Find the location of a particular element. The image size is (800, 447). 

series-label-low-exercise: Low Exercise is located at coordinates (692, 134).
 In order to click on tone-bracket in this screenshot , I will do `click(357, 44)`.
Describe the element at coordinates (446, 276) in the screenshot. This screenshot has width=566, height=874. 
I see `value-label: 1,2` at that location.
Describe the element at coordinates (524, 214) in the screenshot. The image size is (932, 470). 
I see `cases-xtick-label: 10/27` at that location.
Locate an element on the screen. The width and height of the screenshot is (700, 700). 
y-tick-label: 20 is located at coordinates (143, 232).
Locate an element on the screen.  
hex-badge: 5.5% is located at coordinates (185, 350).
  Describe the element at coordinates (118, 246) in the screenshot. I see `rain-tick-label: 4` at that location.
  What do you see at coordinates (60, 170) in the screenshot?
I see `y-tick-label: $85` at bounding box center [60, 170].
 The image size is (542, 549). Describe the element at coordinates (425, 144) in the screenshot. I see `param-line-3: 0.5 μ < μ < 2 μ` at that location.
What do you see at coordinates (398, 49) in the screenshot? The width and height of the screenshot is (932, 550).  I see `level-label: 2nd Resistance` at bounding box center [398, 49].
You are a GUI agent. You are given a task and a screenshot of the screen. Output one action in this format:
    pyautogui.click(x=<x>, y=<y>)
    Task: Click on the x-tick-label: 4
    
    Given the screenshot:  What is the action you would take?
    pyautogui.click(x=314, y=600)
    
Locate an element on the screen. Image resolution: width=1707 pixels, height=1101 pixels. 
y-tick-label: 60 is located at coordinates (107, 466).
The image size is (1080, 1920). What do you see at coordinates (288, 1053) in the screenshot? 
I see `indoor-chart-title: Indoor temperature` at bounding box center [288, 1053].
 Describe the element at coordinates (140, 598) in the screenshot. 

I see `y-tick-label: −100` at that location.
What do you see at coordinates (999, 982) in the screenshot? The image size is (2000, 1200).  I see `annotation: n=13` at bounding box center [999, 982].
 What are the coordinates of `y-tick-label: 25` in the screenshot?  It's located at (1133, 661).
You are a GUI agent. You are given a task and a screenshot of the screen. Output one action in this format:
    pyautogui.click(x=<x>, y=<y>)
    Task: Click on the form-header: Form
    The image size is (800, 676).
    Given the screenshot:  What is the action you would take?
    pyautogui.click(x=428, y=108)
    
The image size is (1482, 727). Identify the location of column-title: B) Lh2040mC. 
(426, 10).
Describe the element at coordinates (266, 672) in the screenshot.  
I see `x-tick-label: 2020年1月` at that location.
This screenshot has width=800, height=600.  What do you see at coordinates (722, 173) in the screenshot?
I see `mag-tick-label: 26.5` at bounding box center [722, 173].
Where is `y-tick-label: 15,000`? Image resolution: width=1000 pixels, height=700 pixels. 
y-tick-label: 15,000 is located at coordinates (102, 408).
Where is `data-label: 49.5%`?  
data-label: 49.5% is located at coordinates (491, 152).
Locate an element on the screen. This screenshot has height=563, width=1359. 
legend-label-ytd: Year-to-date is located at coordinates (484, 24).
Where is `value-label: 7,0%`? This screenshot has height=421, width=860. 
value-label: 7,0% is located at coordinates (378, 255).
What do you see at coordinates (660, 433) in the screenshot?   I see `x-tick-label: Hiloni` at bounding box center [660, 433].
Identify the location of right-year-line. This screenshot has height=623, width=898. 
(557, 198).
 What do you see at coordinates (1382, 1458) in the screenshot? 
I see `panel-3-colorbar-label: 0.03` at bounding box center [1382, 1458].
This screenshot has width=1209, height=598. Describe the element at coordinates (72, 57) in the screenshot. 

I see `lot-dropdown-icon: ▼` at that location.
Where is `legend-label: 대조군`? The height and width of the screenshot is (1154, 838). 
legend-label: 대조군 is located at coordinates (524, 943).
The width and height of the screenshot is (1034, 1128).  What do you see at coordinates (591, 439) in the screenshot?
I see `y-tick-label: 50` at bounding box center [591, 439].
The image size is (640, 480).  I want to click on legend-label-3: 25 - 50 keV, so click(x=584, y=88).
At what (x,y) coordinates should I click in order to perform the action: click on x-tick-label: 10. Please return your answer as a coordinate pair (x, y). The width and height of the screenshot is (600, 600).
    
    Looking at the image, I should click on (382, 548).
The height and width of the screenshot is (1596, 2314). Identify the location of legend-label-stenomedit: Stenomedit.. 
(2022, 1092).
──────────────────────────────
_Your instructions_. Repeat the lines of the records verbatim, starting at the line that contains "At what (x,y)" and ending with the last line of the records, both included.

_Exercise solution_.
At what (x,y) coordinates should I click in order to perform the action: click on x-tick-label: 10. Please return your answer as a coordinate pair (x, y). The width and height of the screenshot is (600, 600).
    
    Looking at the image, I should click on (382, 548).
The height and width of the screenshot is (1596, 2314). Identify the location of legend-label-stenomedit: Stenomedit.. 
(2022, 1092).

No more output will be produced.